The Parties contest whether, in Stuart's response resisting summary judgment, she impermissibly alleges new bases for establishing her disability because they were not pleaded in her FAC. Stuart alleges the NRCS "regarded [her] as" disabled, ECF No. 42 at 8-10, that her anxiety and PTSD substantially limited the major life activities of "concentrating, thinking, communicating, interacting with others, and working," Id. at 10-12, and that work-related travel exacerbated her PTSD, Id. at 13. Defendant argues this Court must dismiss the former two allegations since they are not properly raised. ECF No. 58 at 6 fn. 2, 9-11. As to the latter claim involving travel, Defendant asserts that work-related travel is not a disability. ECF No. 28 at 10-12.
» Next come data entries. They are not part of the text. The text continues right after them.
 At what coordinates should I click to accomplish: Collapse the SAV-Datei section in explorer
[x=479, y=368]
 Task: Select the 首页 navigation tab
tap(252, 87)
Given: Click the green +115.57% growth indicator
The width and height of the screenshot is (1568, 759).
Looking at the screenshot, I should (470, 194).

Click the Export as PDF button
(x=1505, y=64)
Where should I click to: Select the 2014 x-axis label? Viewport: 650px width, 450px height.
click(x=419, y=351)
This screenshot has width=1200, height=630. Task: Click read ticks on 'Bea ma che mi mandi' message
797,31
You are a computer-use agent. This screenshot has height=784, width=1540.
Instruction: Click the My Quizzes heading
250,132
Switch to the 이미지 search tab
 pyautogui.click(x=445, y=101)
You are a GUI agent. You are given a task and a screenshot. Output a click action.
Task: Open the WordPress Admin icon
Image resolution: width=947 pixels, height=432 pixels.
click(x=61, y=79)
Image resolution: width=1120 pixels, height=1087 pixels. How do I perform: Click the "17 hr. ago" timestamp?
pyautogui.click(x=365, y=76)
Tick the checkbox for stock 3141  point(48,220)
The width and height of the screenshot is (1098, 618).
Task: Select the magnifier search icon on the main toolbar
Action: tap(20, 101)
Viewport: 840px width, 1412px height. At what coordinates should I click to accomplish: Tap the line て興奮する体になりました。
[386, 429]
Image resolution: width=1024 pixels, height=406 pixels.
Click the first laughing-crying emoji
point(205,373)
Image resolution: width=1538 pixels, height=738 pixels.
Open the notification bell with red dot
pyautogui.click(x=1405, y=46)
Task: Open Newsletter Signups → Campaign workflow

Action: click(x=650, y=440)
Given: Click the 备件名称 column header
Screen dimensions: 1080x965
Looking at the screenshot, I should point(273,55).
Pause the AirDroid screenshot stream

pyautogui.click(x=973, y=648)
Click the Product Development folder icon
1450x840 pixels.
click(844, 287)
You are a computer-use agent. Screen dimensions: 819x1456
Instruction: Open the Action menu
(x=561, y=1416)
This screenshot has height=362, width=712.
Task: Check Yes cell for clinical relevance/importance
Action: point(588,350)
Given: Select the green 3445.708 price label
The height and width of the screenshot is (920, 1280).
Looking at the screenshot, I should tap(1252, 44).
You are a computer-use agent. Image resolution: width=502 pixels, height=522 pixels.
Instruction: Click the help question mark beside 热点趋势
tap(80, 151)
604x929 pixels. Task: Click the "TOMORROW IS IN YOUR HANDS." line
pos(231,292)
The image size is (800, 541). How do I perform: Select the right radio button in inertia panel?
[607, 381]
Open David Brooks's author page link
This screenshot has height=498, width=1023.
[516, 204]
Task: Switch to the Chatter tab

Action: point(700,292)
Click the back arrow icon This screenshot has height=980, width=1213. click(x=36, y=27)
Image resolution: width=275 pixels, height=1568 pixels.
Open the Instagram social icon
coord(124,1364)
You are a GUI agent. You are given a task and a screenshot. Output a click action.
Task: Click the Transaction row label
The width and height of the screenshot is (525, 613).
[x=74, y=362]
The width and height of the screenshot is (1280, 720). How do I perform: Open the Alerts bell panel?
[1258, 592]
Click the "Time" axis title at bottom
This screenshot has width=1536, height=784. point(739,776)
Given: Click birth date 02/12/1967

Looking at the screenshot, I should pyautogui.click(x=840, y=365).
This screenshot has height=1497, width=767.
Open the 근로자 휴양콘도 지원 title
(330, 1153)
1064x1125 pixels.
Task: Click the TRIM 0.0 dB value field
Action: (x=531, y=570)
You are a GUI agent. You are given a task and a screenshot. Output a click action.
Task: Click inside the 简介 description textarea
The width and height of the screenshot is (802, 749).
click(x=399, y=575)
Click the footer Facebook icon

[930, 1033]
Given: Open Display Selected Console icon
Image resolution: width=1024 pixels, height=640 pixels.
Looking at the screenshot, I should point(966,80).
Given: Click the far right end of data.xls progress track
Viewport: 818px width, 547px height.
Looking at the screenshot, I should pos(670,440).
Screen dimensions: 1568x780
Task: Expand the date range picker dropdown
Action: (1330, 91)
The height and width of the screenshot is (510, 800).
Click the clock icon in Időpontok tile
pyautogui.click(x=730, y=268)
iii. Stuart insufficiently pleads a "regarded as" disability.

An employee is "regarded as" disabled if an employer (1) "mistakenly believes that a person has a physical [or mental] impairment that substantially limits one or more major life activities" or (2) "mistakenly believes that an actual, nonlimiting impairment substantially limits one or more major life activities." Hall v. Fluor Hanford, Inc., No. 08-5029, 2010 U.S. Dist. LEXIS 1661, *14 (E.D. Wash. Jan. 11, 2010).

Here, a review of the FAC reveals that Stuart claims anxiety and PTSD as the conditions that render her disabled. ECF No. 24 ¶¶ 55, 57. Nowhere does she assert a "regarded as" claim. Stuart must provide sufficient factual allegations in her FAC to support a "regarded as" claim. Stuart's complaint asserts that her employer knew about her anxiety and PTSD. See, e.g., ECF No. 24 at ¶¶ 18, 19, 28. Therefore, she necessarily relies on the second avenue for establishing a "regarded as" theory. Yet, the factual allegations made in the FAC do not seek to establish this claim. The facts, as alleged in the FAC, describe a workplace where the employer knew Stuart was disabled but failed to grant her repeated requests for workplace accommodations. See, e.g., Id. at ¶¶ 35. While Stuart had the option to claim her disability in one of three ways, or assert claims in the alternative, the FAC only asserts one: that she is disabled because of her anxiety and PTSD. See, e.g., Id. at ¶¶ 55. As such, the factual allegations in Stuart's FAC do not put Defendant on notice that she would be pursuing a "regarded as" claim of disability. Thus, the "regarded as" claim is not properly pleaded and is dismissed.

iv. Stuart sufficiently pleads major life activities.

In her FAC Stuart alleges that her anxiety and PTSD limited her from traveling for work and in her ability to get along with her colleagues. See, e.g., ECF No. 24. at ¶¶ 26, 49, 86, 93, 99. She also requested feedback about her work to help lessen her anxiety. See, e.g., Id. ¶ 23. Stuart makes no allegations about how her alleged disabilities impact her ability to concentrate, think, communicate, or engage in other activities. As such, to the extent her responsive filings on summary judgment assert other impacted major life activities, those are not properly before the Court.

v. Summary judgment is not an appropriate vehicle for correcting deficient pleadings.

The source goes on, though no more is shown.